◆ REQUIRED ACTION
Repeat each of these records exactly.

----

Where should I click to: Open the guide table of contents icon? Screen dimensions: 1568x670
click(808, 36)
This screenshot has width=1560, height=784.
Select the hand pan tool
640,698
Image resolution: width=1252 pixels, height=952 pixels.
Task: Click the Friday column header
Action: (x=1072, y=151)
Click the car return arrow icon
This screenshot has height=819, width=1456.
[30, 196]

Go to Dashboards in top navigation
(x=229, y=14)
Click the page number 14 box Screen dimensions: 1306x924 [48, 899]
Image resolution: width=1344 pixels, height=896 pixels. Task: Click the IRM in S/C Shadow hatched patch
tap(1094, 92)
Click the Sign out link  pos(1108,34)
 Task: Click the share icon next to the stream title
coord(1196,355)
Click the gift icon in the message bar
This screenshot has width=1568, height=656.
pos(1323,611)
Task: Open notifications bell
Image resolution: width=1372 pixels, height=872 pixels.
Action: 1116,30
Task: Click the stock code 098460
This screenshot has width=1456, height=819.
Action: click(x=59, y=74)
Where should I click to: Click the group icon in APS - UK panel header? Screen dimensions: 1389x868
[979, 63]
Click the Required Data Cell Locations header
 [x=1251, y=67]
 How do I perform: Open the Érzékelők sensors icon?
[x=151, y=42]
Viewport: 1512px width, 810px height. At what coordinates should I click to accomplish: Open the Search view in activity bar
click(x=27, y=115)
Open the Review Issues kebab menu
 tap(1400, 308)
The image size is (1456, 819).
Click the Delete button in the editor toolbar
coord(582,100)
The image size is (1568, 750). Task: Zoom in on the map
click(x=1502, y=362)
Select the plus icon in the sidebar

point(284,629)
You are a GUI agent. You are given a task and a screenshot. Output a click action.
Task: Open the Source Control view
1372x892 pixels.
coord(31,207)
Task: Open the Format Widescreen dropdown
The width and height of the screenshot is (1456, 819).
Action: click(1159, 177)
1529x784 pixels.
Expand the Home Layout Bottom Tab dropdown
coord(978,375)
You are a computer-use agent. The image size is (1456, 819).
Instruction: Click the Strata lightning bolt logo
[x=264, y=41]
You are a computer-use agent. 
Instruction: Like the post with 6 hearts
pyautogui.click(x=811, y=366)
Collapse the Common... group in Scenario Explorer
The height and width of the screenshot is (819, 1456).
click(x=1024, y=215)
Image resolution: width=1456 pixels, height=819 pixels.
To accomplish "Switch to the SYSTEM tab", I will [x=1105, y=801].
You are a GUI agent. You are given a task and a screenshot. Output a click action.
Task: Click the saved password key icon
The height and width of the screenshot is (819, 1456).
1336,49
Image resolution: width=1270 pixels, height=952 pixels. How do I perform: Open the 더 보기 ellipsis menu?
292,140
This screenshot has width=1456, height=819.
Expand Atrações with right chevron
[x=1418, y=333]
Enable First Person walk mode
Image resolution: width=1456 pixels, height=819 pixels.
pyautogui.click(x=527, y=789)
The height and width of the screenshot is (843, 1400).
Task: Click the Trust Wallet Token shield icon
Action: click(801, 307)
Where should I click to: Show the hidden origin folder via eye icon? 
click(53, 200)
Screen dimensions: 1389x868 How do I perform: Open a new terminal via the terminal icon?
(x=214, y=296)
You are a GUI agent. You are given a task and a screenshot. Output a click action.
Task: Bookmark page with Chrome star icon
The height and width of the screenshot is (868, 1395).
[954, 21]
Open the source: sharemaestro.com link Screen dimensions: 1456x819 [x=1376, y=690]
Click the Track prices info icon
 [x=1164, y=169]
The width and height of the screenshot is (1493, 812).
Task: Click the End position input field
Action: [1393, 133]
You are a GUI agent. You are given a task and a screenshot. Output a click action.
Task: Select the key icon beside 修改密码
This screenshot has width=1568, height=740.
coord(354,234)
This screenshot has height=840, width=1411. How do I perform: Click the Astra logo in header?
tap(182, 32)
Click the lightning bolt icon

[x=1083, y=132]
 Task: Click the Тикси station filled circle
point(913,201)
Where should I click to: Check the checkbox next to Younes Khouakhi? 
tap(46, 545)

----

◆ WRITTEN SOLUTION
Where should I click to: Open the guide table of contents icon? Screen dimensions: 1568x670
click(808, 36)
This screenshot has width=1560, height=784.
Select the hand pan tool
640,698
Image resolution: width=1252 pixels, height=952 pixels.
Task: Click the Friday column header
Action: (x=1072, y=151)
Click the car return arrow icon
This screenshot has height=819, width=1456.
[30, 196]

Go to Dashboards in top navigation
(x=229, y=14)
Click the page number 14 box Screen dimensions: 1306x924 [48, 899]
Image resolution: width=1344 pixels, height=896 pixels. Task: Click the IRM in S/C Shadow hatched patch
tap(1094, 92)
Click the Sign out link  pos(1108,34)
 Task: Click the share icon next to the stream title
coord(1196,355)
Click the gift icon in the message bar
This screenshot has width=1568, height=656.
pos(1323,611)
Task: Open notifications bell
Image resolution: width=1372 pixels, height=872 pixels.
Action: 1116,30
Task: Click the stock code 098460
This screenshot has width=1456, height=819.
Action: click(x=59, y=74)
Where should I click to: Click the group icon in APS - UK panel header? Screen dimensions: 1389x868
[979, 63]
Click the Required Data Cell Locations header
 [x=1251, y=67]
 How do I perform: Open the Érzékelők sensors icon?
[x=151, y=42]
Viewport: 1512px width, 810px height. At what coordinates should I click to accomplish: Open the Search view in activity bar
click(x=27, y=115)
Open the Review Issues kebab menu
 tap(1400, 308)
The image size is (1456, 819).
Click the Delete button in the editor toolbar
coord(582,100)
The image size is (1568, 750). Task: Zoom in on the map
click(x=1502, y=362)
Select the plus icon in the sidebar

point(284,629)
You are a GUI agent. You are given a task and a screenshot. Output a click action.
Task: Open the Source Control view
1372x892 pixels.
coord(31,207)
Task: Open the Format Widescreen dropdown
The width and height of the screenshot is (1456, 819).
Action: click(1159, 177)
1529x784 pixels.
Expand the Home Layout Bottom Tab dropdown
coord(978,375)
You are a computer-use agent. The image size is (1456, 819).
Instruction: Click the Strata lightning bolt logo
[x=264, y=41]
You are a computer-use agent. 
Instruction: Like the post with 6 hearts
pyautogui.click(x=811, y=366)
Collapse the Common... group in Scenario Explorer
The height and width of the screenshot is (819, 1456).
click(x=1024, y=215)
Image resolution: width=1456 pixels, height=819 pixels.
To accomplish "Switch to the SYSTEM tab", I will [x=1105, y=801].
You are a GUI agent. You are given a task and a screenshot. Output a click action.
Task: Click the saved password key icon
The height and width of the screenshot is (819, 1456).
1336,49
Image resolution: width=1270 pixels, height=952 pixels. How do I perform: Open the 더 보기 ellipsis menu?
292,140
This screenshot has width=1456, height=819.
Expand Atrações with right chevron
[x=1418, y=333]
Enable First Person walk mode
Image resolution: width=1456 pixels, height=819 pixels.
pyautogui.click(x=527, y=789)
The height and width of the screenshot is (843, 1400).
Task: Click the Trust Wallet Token shield icon
Action: click(801, 307)
Where should I click to: Show the hidden origin folder via eye icon? 
click(53, 200)
Screen dimensions: 1389x868 How do I perform: Open a new terminal via the terminal icon?
(x=214, y=296)
You are a GUI agent. You are given a task and a screenshot. Output a click action.
Task: Bookmark page with Chrome star icon
The height and width of the screenshot is (868, 1395).
[954, 21]
Open the source: sharemaestro.com link Screen dimensions: 1456x819 [x=1376, y=690]
Click the Track prices info icon
 [x=1164, y=169]
The width and height of the screenshot is (1493, 812).
Task: Click the End position input field
Action: [1393, 133]
You are a GUI agent. You are given a task and a screenshot. Output a click action.
Task: Select the key icon beside 修改密码
This screenshot has width=1568, height=740.
coord(354,234)
This screenshot has height=840, width=1411. How do I perform: Click the Astra logo in header?
tap(182, 32)
Click the lightning bolt icon

[x=1083, y=132]
 Task: Click the Тикси station filled circle
point(913,201)
Where should I click to: Check the checkbox next to Younes Khouakhi? 
tap(46, 545)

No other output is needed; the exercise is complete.